What Does Sequence of Returns Risk Mean for Someone Nearing Retirement?

By The Penny Plan Editorial Team Published July 13, 2026 6 min read

The term keeps popping up in retirement articles and forum threads, usually with a warning tone attached, but rarely with an actual plain explanation. It sounds technical enough to skim past, except it’s describing something that genuinely affects how far retirement savings actually stretch.

The quick answer

Sequence of returns risk describes the danger that the order in which investment returns happen, not just their average over time, can significantly affect how long a retirement portfolio lasts, particularly for someone who is withdrawing money from it rather than only contributing. Two portfolios with the identical average annual return over a period can end up with very different outcomes depending on whether the losing years happened early or late in that stretch, especially once withdrawals are involved.
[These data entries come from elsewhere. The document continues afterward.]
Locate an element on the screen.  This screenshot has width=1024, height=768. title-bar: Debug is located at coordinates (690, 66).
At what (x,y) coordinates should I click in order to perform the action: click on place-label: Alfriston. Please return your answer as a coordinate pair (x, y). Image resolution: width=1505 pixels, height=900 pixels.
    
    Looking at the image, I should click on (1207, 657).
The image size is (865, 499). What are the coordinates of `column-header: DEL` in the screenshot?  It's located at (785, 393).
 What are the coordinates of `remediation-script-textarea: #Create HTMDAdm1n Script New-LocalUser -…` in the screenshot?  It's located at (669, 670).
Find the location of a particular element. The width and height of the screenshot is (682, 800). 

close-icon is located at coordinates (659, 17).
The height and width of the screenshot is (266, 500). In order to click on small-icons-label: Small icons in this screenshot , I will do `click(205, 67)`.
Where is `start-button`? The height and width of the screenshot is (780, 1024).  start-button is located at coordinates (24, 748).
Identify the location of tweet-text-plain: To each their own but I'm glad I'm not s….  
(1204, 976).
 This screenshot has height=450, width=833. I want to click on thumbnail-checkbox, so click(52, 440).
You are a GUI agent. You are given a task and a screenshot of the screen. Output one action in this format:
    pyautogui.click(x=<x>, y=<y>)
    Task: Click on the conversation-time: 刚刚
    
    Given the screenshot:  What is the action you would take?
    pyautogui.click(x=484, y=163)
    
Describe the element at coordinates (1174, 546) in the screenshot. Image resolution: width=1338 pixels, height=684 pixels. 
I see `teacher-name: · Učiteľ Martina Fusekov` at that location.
Why order matters once withdrawals begin

While someone is still working and contributing to accounts, the order of good and bad market years matters less, because there’s no need to sell investments at a particular point in time; a downturn is just a period to ride out. Once withdrawals start, though, selling investments during a down market to cover living expenses locks in losses and leaves less money in the account to benefit from a later recovery. This is the core mechanic behind why sequence of returns risk gets discussed alongside decisions about when to stop working: the timing of a downturn relative to the start of withdrawals can matter more than the downturn’s size alone.

A simplified illustration

Imagine two hypothetical retirees who both average the same annual return over 20 years, but one experiences a market decline in the first few years of retirement while the other experiences a similar decline in the last few years. The retiree who hits the downturn early is withdrawing from a shrinking balance during the worst years, which can permanently reduce how long the money lasts. The retiree who hits the same downturn late has already drawn down less of the account by that point and has less exposure to the loss. The average return across both scenarios is identical; the outcome for each retiree is not.

Approaches some people consider

Why this concept gets more attention near retirement

Sequence of returns risk is most relevant in the years right before and right after someone stops working, sometimes referred to as a retirement red zone, because that’s when a downturn has the least time to be offset by future contributions and the most direct interaction with ongoing withdrawals. It’s less of a concern decades before retirement, when there’s ample time for markets to recover before withdrawals begin.

What to weigh

Sequence of returns risk is a reminder that averages can be misleading in retirement planning; the same average return can produce very different real-world outcomes depending on when the good and bad years occur relative to when withdrawals start. Understanding the concept doesn’t eliminate the underlying market uncertainty, but it does explain why the timing of a downturn, not just its existence, is something retirement planning conversations tend to focus on.